## TASK DIRECTIONS
The entries below contain a stretch that opens with the line containing "Privacy Policy (1495, 1739)" and closes with the line containing "https://www.xing.com/privacy (39, 2190)"; set down that stretch exactly, both ends included, and nothing else.

## SUPPLIED MATERIAL
____

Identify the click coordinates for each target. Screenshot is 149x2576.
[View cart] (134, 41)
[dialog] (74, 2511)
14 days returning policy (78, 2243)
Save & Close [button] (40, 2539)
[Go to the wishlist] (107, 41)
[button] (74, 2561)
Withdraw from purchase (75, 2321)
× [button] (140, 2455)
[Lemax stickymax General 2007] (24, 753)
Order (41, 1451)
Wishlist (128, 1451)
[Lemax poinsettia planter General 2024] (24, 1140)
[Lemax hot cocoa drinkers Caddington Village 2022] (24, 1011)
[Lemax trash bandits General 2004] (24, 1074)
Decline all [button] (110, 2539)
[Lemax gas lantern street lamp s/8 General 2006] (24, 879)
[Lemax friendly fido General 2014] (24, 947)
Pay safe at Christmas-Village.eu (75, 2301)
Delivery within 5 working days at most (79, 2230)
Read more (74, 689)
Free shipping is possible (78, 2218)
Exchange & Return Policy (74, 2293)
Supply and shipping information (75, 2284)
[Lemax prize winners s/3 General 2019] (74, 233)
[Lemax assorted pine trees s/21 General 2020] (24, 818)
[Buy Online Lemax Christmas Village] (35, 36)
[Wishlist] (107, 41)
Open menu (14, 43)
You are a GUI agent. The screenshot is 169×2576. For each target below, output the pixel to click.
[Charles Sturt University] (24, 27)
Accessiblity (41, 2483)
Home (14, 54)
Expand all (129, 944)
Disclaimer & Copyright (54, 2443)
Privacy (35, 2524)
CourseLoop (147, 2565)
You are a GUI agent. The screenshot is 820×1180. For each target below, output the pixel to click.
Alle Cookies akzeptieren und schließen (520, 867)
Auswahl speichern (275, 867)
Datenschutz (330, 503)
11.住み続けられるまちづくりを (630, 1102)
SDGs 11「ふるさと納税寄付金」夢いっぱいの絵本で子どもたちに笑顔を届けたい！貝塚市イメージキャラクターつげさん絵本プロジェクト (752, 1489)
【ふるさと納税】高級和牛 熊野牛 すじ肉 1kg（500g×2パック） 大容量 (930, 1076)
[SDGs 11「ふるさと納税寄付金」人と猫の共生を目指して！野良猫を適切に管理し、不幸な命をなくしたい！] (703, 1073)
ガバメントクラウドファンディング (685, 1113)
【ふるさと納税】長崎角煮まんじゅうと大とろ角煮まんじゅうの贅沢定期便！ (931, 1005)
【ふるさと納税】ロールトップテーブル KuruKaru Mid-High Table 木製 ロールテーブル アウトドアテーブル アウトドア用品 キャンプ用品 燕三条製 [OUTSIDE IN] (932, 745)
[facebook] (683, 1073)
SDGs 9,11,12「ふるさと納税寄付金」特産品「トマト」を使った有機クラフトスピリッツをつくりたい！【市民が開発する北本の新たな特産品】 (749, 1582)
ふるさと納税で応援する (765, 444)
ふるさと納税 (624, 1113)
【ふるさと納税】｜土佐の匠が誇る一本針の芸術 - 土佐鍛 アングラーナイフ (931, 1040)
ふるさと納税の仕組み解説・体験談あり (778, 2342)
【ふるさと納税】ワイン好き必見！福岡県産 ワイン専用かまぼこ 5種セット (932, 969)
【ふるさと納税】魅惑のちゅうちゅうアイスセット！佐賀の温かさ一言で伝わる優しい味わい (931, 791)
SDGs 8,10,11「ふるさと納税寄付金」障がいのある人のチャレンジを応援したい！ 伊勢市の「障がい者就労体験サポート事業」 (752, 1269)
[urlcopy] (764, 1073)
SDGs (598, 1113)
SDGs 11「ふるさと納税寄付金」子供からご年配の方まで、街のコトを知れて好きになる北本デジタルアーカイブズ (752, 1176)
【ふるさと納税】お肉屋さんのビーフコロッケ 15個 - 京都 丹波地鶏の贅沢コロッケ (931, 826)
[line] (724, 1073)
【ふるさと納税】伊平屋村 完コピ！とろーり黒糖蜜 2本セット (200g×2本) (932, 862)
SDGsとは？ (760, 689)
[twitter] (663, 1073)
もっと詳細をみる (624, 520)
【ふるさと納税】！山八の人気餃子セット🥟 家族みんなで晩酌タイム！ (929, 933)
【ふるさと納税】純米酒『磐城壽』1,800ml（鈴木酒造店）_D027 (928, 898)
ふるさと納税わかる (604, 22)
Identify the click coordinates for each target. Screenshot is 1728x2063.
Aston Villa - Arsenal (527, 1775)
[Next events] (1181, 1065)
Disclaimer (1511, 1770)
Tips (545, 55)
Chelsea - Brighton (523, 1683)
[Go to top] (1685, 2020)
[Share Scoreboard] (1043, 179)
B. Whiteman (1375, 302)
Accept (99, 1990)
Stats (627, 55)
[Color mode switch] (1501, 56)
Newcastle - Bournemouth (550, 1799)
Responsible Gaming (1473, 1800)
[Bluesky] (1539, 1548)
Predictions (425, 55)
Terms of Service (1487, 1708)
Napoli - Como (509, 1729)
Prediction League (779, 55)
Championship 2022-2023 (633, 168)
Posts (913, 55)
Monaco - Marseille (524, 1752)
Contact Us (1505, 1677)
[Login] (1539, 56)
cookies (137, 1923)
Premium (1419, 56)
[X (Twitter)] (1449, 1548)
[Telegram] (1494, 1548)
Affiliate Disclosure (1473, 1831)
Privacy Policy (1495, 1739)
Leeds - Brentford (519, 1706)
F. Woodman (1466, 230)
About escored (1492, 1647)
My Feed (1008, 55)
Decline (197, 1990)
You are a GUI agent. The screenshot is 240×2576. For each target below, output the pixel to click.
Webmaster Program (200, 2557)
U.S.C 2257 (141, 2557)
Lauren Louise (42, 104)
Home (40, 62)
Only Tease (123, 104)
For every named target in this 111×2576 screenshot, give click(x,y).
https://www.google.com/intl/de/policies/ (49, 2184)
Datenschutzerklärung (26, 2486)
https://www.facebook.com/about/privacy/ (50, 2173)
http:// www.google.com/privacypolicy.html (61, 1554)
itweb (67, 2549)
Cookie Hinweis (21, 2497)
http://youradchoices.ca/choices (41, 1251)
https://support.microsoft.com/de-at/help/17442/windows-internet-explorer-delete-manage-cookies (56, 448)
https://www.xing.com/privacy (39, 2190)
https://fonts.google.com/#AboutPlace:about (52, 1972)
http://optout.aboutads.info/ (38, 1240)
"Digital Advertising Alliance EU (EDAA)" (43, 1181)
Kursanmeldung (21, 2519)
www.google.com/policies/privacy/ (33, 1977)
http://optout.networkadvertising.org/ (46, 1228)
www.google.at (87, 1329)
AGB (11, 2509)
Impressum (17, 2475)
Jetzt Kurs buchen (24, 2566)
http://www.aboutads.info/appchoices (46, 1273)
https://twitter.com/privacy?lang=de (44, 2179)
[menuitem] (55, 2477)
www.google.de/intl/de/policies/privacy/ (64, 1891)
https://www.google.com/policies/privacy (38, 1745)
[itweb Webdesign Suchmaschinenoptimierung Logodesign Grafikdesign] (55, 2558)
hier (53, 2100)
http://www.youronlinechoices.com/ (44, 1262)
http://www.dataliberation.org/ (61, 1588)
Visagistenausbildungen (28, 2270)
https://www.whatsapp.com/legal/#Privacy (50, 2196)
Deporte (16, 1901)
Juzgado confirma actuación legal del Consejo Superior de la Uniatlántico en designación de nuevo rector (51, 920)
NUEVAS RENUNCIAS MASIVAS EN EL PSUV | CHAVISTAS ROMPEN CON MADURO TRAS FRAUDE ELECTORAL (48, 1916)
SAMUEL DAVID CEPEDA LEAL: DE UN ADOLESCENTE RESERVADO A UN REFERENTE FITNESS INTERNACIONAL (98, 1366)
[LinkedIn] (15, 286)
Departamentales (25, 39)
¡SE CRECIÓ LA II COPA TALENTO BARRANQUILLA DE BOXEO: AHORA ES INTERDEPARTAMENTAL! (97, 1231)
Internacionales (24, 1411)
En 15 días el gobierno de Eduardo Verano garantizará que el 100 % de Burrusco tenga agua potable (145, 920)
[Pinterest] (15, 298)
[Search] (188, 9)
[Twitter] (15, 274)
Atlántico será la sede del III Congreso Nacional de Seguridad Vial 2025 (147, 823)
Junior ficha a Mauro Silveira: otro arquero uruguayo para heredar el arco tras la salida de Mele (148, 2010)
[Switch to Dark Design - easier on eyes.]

____

## SOLVED PROBLEM
Privacy Policy (1495, 1739)
Leeds - Brentford (519, 1706)
F. Woodman (1466, 230)
About escored (1492, 1647)
My Feed (1008, 55)
Decline (197, 1990)
You are a GUI agent. The screenshot is 240×2576. For each target below, output the pixel to click.
Webmaster Program (200, 2557)
U.S.C 2257 (141, 2557)
Lauren Louise (42, 104)
Home (40, 62)
Only Tease (123, 104)
For every named target in this 111×2576 screenshot, give click(x,y).
https://www.google.com/intl/de/policies/ (49, 2184)
Datenschutzerklärung (26, 2486)
https://www.facebook.com/about/privacy/ (50, 2173)
http:// www.google.com/privacypolicy.html (61, 1554)
itweb (67, 2549)
Cookie Hinweis (21, 2497)
http://youradchoices.ca/choices (41, 1251)
https://support.microsoft.com/de-at/help/17442/windows-internet-explorer-delete-manage-cookies (56, 448)
https://www.xing.com/privacy (39, 2190)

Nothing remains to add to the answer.